Liebe Eltern,



Wir möchten, dass sich unsere kleinen Patienten bei uns wohl fühlen. Darum gibt es sowohl für Eltern als auch für uns als Praxisteam einige Dinge, die beachtet werden müssen.


Trotz aller Vorbereitung ist ein Zahnarztbesuch für Ihr Kind neu und ungewohnt. Während der Behandlung gehen wir nur soweit, wie es Ihr Kind zulässt. Dennoch gibt es von uns definierte, mit dem Kind abgesprochene und dem Alter entsprechende Behandlungsziele. Manchmal braucht es auf allen Seiten etwas Ausdauer, bis dieses Ziel erreicht ist. Haben Sie bitte Geduld, auch wenn sich eine Behandlung einmal über mehrere Sitzungen erstrecken sollte.

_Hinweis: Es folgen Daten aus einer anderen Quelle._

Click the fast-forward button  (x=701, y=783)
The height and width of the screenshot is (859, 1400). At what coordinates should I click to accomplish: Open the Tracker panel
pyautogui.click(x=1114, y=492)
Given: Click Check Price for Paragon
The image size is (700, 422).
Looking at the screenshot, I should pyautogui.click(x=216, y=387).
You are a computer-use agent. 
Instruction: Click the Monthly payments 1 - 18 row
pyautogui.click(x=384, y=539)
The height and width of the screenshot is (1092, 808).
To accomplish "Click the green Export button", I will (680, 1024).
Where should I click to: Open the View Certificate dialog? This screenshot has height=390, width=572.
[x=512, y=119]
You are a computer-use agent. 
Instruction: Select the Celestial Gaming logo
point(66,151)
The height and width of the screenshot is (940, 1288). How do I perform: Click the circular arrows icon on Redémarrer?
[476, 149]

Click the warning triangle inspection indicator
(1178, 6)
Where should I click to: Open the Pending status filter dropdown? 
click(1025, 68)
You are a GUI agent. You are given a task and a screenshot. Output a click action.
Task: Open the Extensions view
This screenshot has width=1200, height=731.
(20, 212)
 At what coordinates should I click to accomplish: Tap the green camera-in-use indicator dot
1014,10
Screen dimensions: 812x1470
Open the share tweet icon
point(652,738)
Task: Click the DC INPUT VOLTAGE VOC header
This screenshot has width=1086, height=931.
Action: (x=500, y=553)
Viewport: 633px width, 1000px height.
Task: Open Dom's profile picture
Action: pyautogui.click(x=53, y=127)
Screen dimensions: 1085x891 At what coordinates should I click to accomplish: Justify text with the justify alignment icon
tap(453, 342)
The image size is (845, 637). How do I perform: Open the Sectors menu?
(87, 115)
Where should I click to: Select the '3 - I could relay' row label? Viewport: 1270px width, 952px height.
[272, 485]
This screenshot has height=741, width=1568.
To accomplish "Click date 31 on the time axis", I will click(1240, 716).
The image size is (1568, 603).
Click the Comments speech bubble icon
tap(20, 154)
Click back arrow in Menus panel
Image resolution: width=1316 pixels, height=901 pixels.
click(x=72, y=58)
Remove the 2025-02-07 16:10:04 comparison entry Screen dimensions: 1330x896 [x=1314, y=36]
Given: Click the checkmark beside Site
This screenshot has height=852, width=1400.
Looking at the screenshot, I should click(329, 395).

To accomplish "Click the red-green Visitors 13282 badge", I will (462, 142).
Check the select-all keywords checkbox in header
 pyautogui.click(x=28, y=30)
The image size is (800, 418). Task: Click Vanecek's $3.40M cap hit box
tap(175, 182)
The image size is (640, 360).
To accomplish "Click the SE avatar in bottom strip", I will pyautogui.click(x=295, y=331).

Wir erklären jeden Schritt der Behandlung. In der Regel verwenden wir dabei etwas andere Begriffe für Instrumente und Behandlungsvorgänge als bei Erwachsenen. So gibt es beispielsweise bei Kindern keine Bohrer sondern eine „Kitzelkugel“ oder „Zahndusche“. Die Zähne werden geföhnt und geduscht und an Stelle von „Spritze“ werden die Zähne bei uns

„schlafen gelegt“.


Kinder haben eine völlig andere Wahrnehmung als Erwachsene. Vermeiden Sie als Eltern darum bitte vor einer Behandlung wertende Begriffe wie Schmerzen, Bohrer, Spritze, Zahn ziehen oder ähnliches… Auch Verneinungen sollten unbedingt vermieden werden! Wenn Sie ihrem Kind sagen:

„Das tut nicht weh!“

„Du brauchst keine Angst zu haben!“

„Es ist gar nicht schlimm!“

Dann versteht Ihr Kind: Es tut weh, Angst gehört dazu und ein bisschen schlimm wird es auf jeden Fall.


Versprechen Sie bitte keine Belohnungsgeschenke! Dinge, die sich Ihr Kind möglicherweise sehr wünscht, setzen es bei der Behandlung zu stark unter Druck und erschweren für das Team die Zusammenarbeit. Je weniger Beachtung Sie der Angelegenheit schenken, desto besser.


Schimpfen Sie bitte nicht vor, während oder nach der Behandlung mit Ihrem Kind. Loben Sie es stattdessen – aber nur für das was es auch wirklich gut gemacht hat: selbst wenn das nur eine winzige Kleinigkeit gewesen sein sollte.   


Als Eltern sollten Sie sich ausschließlich positiv über Zahnarztbesuche äußern! Sollten Ihnen diese positiven Erfahrungen fehlen, dann sagen Sie bitte lieber nichts! Noch eine Bitte: Überlassen Sie die Führung Ihres Kindes in der Behandlungssituation ausschließlich dem Behandler. Nur durch eine gute Zusammenarbeit zwischen Behandler und Eltern ist eine erfolgreiche und angenehme Behandlung möglich.


Es gibt immer wieder Situationen während einer Zahnbehandlung, bei denen ein Kind etwas spürt. Wir umschreiben dieses spüren mit „kitzeln“, „zwicken“ oder „drücken“ und nicht mit Schmerz. Bitte übernehmen sie diese Bezeichnung, um ihr Kind nicht nach der Behandlung, wenn es sich bereits wieder gut fühlt, mit der Frage „war es schlimm“ oder „hat es weh getan“ an ein ungutes Gefühl zu erinnern. Kein Kind möchte durch eine Frage daran erinnert werden, ob es an einem Punkt der Behandlung „schlimm“ war oder „weh tat“. 


Wir nehmen uns nach jeder Zahnbehandlung viel Zeit, damit ihr Kind das Behandlungszimmer mit einem positiven Gefühl verlässt. Damit helfen wir dem Kind, positive Erfahrungen beim Zahnarzt zu sammeln. Sie können diese positiven Eindrücke verstärken indem sie ihr Kind loben, loben, loben.


Für eine gute Erfahrung beim Zahnarzt ist nicht die Behandlung entscheidend, sondern das Gefühl und die Erinnerung, mit der das Kind den Behandlungsstuhl und die Praxis verlässt.  


Wir freuen uns, Sie und Ihr Kind in unserer Praxis begrüßen zu dürfen und geben unser Bestes, dass dieser Besuch zu einem positiven Erlebnis wird!